**Source information**
== Segment start ==

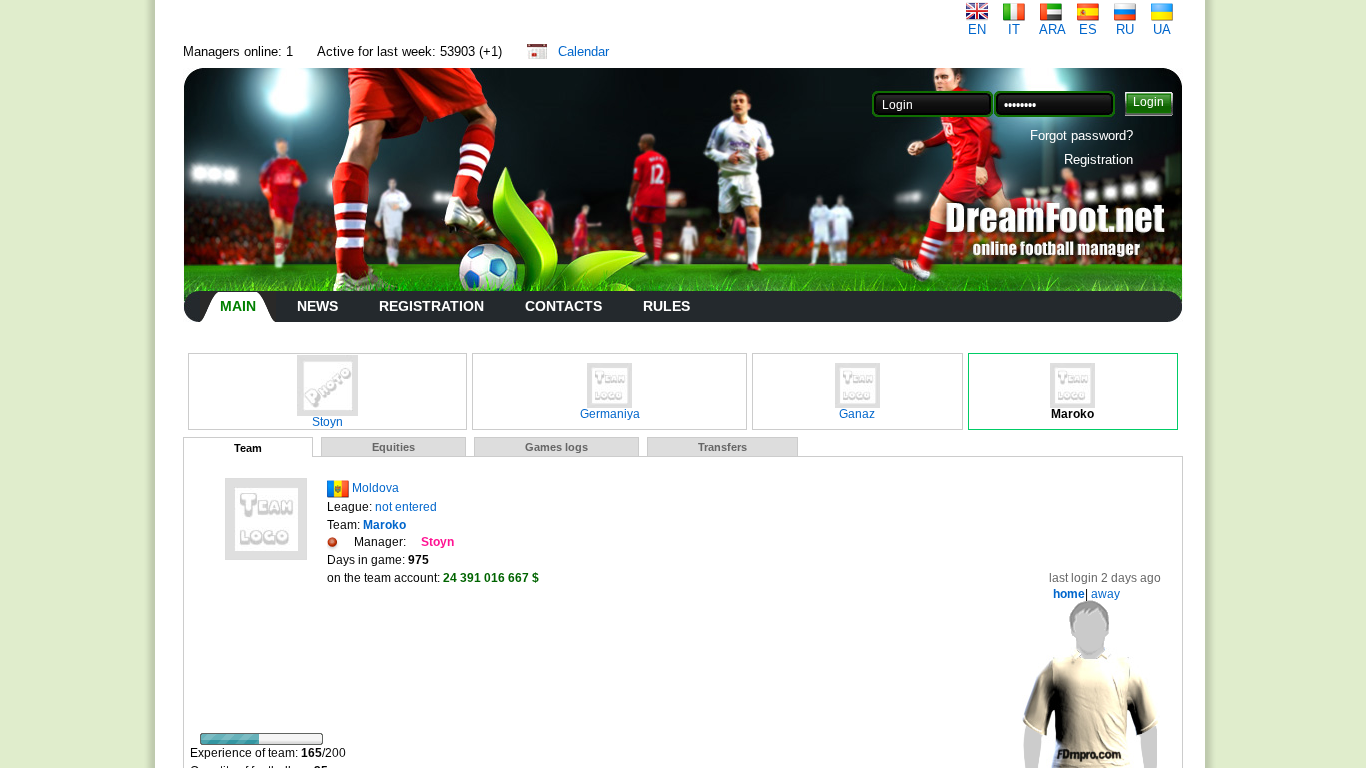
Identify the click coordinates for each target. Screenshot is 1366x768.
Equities (393, 447)
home (1069, 594)
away (1104, 594)
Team (248, 448)
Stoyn (327, 422)
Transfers (722, 447)
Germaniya (610, 414)
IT (1014, 29)
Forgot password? (1081, 135)
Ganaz (857, 414)
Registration (1098, 159)
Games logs (556, 447)
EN (977, 29)
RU (1125, 29)
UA (1162, 29)
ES (1088, 29)
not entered (406, 507)
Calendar (583, 51)
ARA (1052, 29)
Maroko (1072, 414)
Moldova (375, 488)
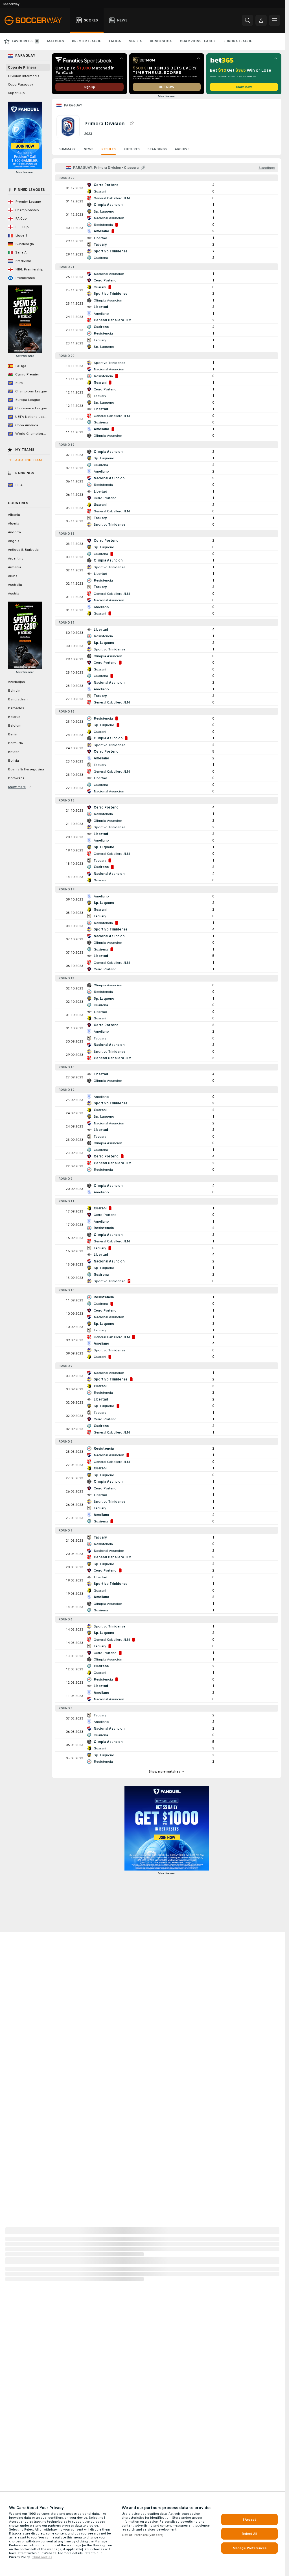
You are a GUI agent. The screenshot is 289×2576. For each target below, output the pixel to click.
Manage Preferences (249, 2548)
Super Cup (16, 93)
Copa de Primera (22, 67)
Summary (67, 149)
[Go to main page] (36, 20)
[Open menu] (274, 20)
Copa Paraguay (20, 84)
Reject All (249, 2534)
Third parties (42, 2557)
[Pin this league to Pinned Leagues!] (131, 123)
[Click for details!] (166, 188)
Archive (182, 149)
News (88, 149)
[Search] (247, 20)
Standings (157, 149)
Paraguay (73, 105)
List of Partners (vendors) (142, 2535)
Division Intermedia (24, 76)
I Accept (249, 2520)
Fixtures (132, 149)
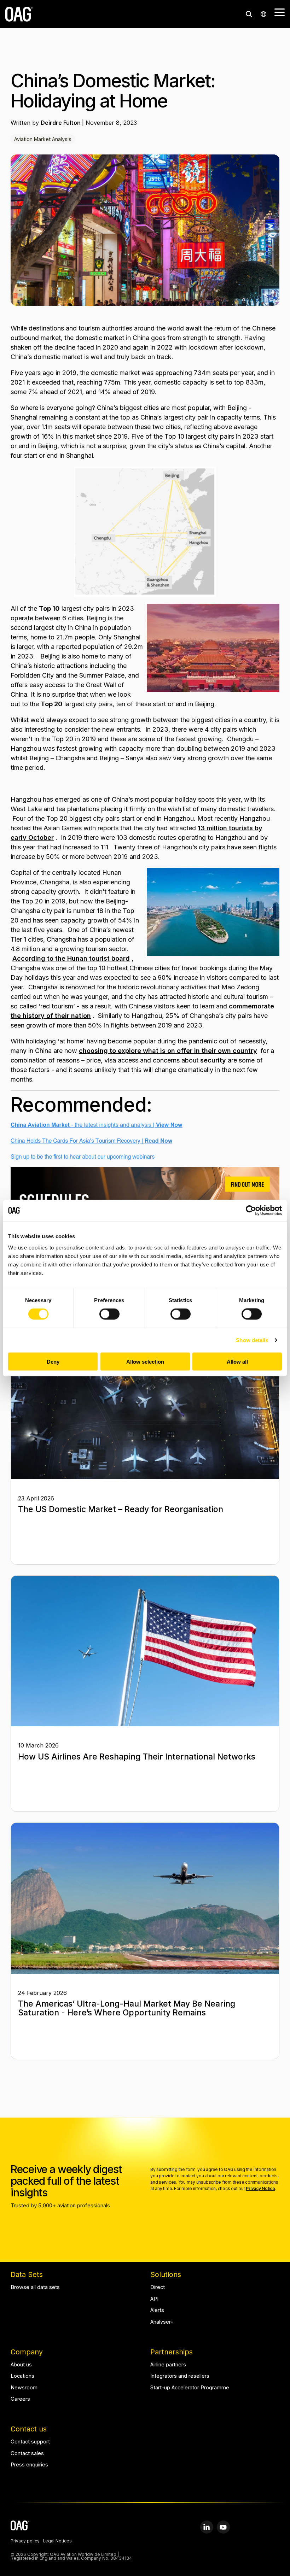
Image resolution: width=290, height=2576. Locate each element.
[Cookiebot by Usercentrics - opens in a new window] (251, 1210)
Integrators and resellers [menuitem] (179, 2376)
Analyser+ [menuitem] (162, 2322)
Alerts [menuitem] (157, 2310)
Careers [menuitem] (20, 2399)
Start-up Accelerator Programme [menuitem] (189, 2387)
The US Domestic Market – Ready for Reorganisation (120, 1509)
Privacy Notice (260, 2188)
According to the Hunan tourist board (71, 958)
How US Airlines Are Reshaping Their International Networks (136, 1757)
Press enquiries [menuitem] (29, 2464)
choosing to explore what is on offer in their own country (168, 1050)
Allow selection (145, 1361)
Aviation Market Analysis (42, 139)
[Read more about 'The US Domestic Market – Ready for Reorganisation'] (145, 1403)
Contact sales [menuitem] (27, 2453)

== Segment end ==

Output the material word for word. Pictures do not go in.

**Solution**
Identify the click coordinates for each target. Screenshot is 1366x768.
Equities (393, 447)
home (1069, 594)
away (1104, 594)
Team (248, 448)
Stoyn (327, 422)
Transfers (722, 447)
Germaniya (610, 414)
IT (1014, 29)
Forgot password? (1081, 135)
Ganaz (857, 414)
Registration (1098, 159)
Games logs (556, 447)
EN (977, 29)
RU (1125, 29)
UA (1162, 29)
ES (1088, 29)
not entered (406, 507)
Calendar (583, 51)
ARA (1052, 29)
Maroko (1072, 414)
Moldova (375, 488)
You are a GUI agent. The screenshot is 289×2576. For each target below, output the pixel to click.
Manage Preferences (249, 2548)
Super Cup (16, 93)
Copa de Primera (22, 67)
Summary (67, 149)
[Go to main page] (36, 20)
[Open menu] (274, 20)
Copa Paraguay (20, 84)
Reject All (249, 2534)
Third parties (42, 2557)
[Pin this league to Pinned Leagues!] (131, 123)
[Click for details!] (166, 188)
Archive (182, 149)
News (88, 149)
[Search] (247, 20)
Standings (157, 149)
Paraguay (73, 105)
List of Partners (vendors) (142, 2535)
Division Intermedia (24, 76)
I Accept (249, 2520)
Fixtures (132, 149)
Image resolution: width=290, height=2576. Locate each element.
[Cookiebot by Usercentrics - opens in a new window] (251, 1210)
Integrators and resellers [menuitem] (179, 2376)
Analyser+ [menuitem] (162, 2322)
Alerts [menuitem] (157, 2310)
Careers [menuitem] (20, 2399)
Start-up Accelerator Programme [menuitem] (189, 2387)
The US Domestic Market – Ready for Reorganisation (120, 1509)
Privacy Notice (260, 2188)
According to the Hunan tourist board (71, 958)
How US Airlines Are Reshaping Their International Networks (136, 1757)
Press enquiries [menuitem] (29, 2464)
choosing to explore what is on offer in their own country (168, 1050)
Allow selection (145, 1361)
Aviation Market Analysis (42, 139)
[Read more about 'The US Domestic Market – Ready for Reorganisation'] (145, 1403)
Contact sales [menuitem] (27, 2453)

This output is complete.